SOUTH BURLINGTON, Vt. – Plans on where to base the U.S. military’s next-generation fighter jet, the F-35, concern people in communities from California to Florida to Maine who worry the aircraft are too loud.
In Vermont, where the Air National Guard has flown planes from Burlington International Airport for more than 60 years, opponents are especially vocal.
South Burlington City Council President Rosanne Greco, a retired Air Force officer, said she favored bringing the F-35 to her community until she read the draft environmental impact statement released last spring.
The F-35s will have incredibly significant negative impact on up to 10,000 people who will be unfortunate enough to be in the noise contour zone that the federal government deems unsuitable for residential use, Greco said. For me it’s become a clear-cut analytical choice. The facts say this is harmful to our environment.
The report, she said, considers exposure to average aircraft noise greater than 65 decibels (about the sound of a vacuum cleaner about three feet away) not considered suitable for residential use. Another section discusses the potential long-term health effects of exposure to aircraft noise.

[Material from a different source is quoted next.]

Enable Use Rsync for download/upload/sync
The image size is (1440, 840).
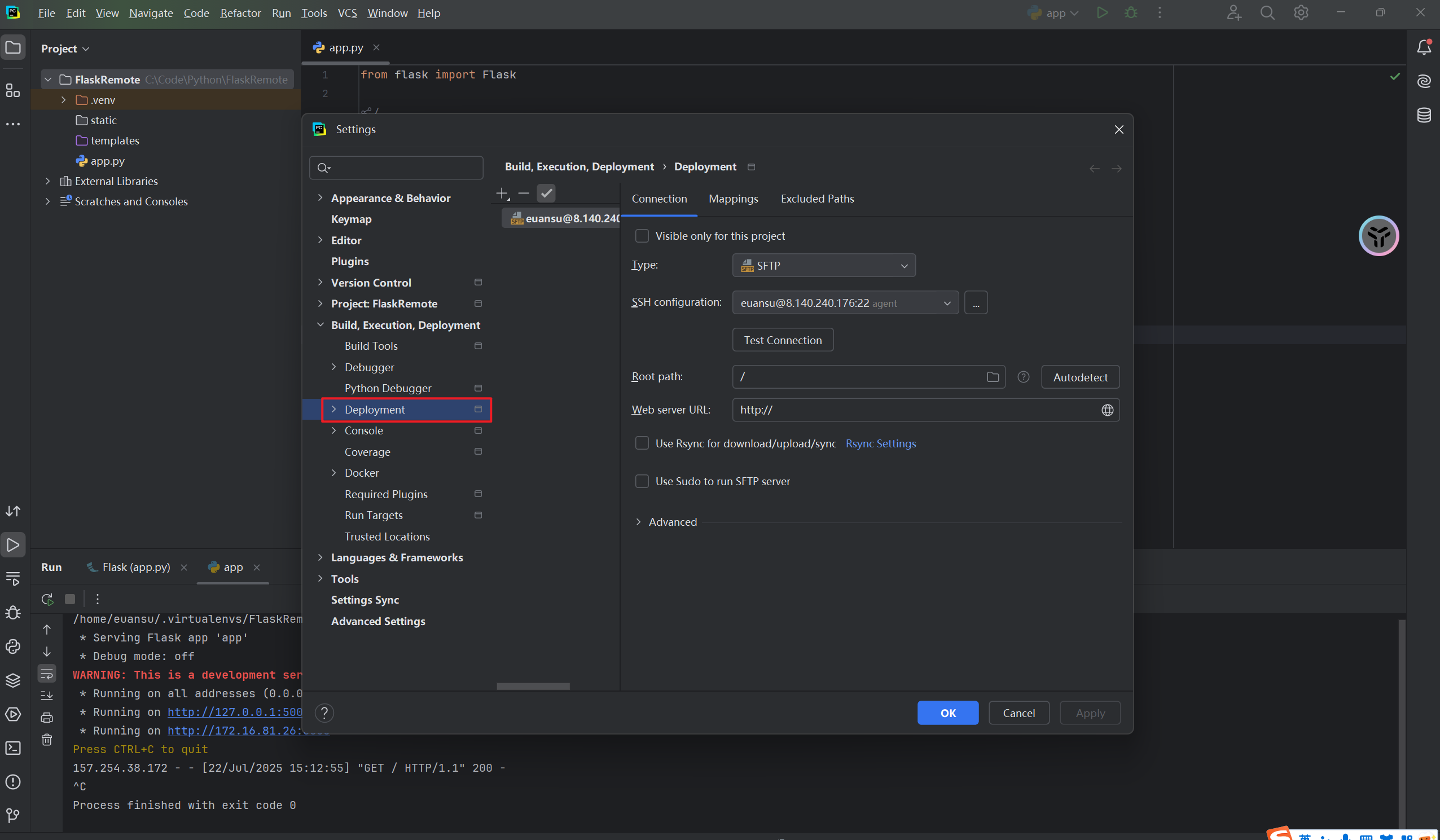[642, 443]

The plane’s supporters say Greco is exaggerating the number of people who would be affected by the noise contour zone. And they believe she and others are cherry-picking information from the report without providing its full context. There is a section of the report that discusses long-term health effects, for example, but it concludes there aren’t any significant health impacts.

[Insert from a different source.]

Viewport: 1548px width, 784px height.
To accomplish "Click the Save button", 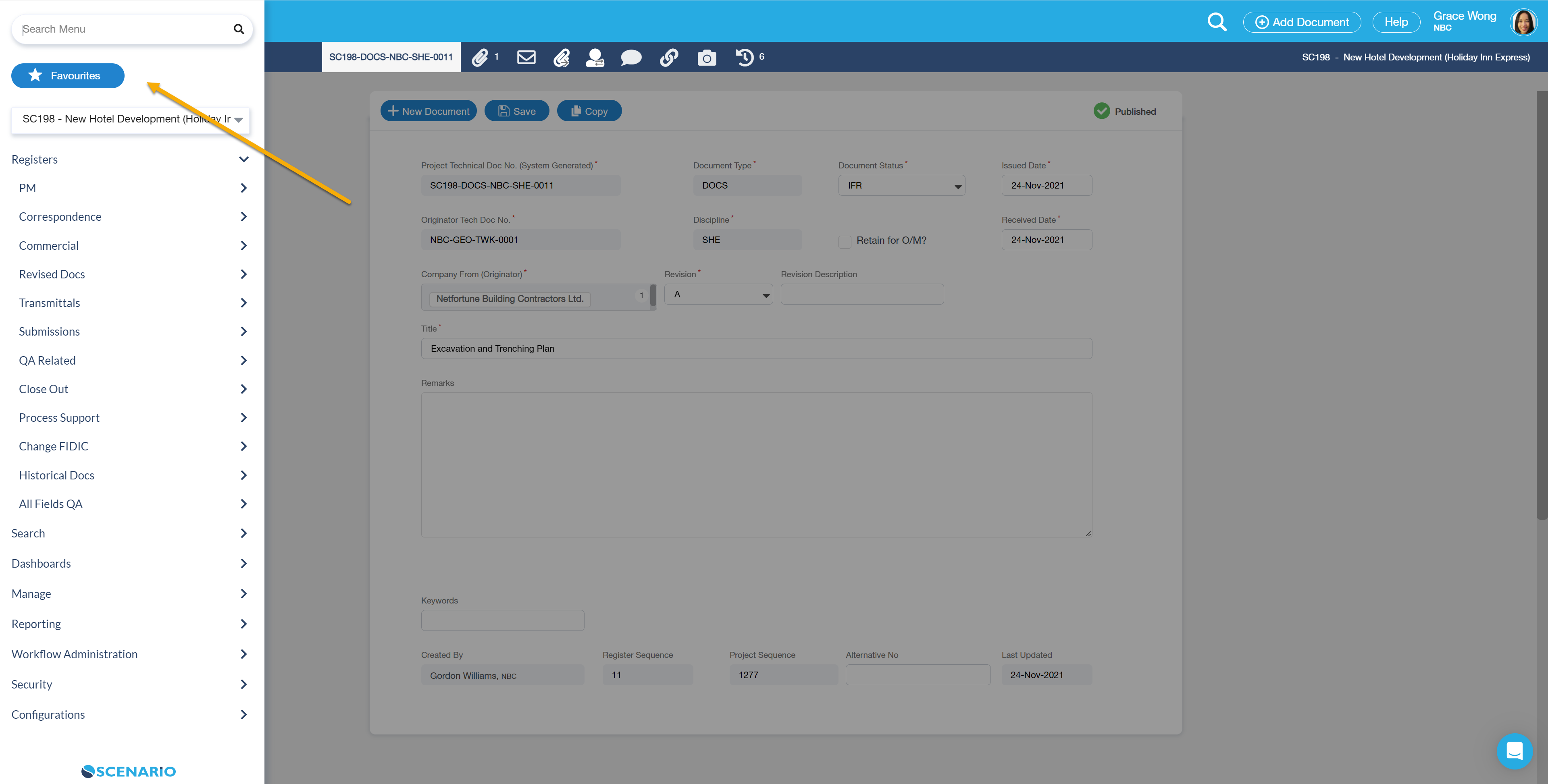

The Air Force already has chosen where it will base the F-35s, also known as the Joint Strike Fighter, for training. The next step is to decide where to base the first operational planes, those that would be ready for war.
Vermont is the most vocal, but Vermont is the preferred alternative for the Guard unit, Air Force spokeswoman Ann Stefanek said. But it’s the not the only alternative.
Plans are to base 18 to 24 of the new aircraft in South Burlington by 2020.
Noise concerns have followed the F-35 since it first began flying. Pegged at $130 million each for the Air Force version, it is the military’s most expensive procurement program ever. The F-35 is designed to be the nation’s supersonic and most advanced fighter through mid-century, with different models for the Air Force, Navy and Marines.
In California, the Marine Corps Air Station Miramar is slated to get F-35s in several years, but environmental groups have already questioned the potential effect on endangered species. Neighbors have said they don’t want the plane rattling their windows.
Noise concerns also have been raised in Arizona, where the Marines and Air Force are basing F-35s in Yuma and Phoenix.
In Florida’s Panhandle, an area long-accustomed to the sounds of military aircraft, a lawsuit by the city of Valparaiso in part over noise concerns prompted the Air Force to change the Eglin Air Force Base runways the F-35s would use, in most instances, to avoid flying over the city.
Air Force and Marine pilots at Eglin began F-35 training missions last March. Since then F-35 pilots have flown about 600 sorties, with about 2 percent generating noise complaints, a number the base considers small.
Some of the complaints come on days the F-35s are not flying, said base spokesman Mike Spaits.
We empathize with their plight, but the reality is there does seem to be some level of hysteria involved with the noise complaints on the F-35, he said.
Col. David Augustine, commander of the Air National Guard’s 122nd Fighter Wing in Fort Wayne, has said he hopes the F-35 will at some point replace the A-10 jets flown from the base.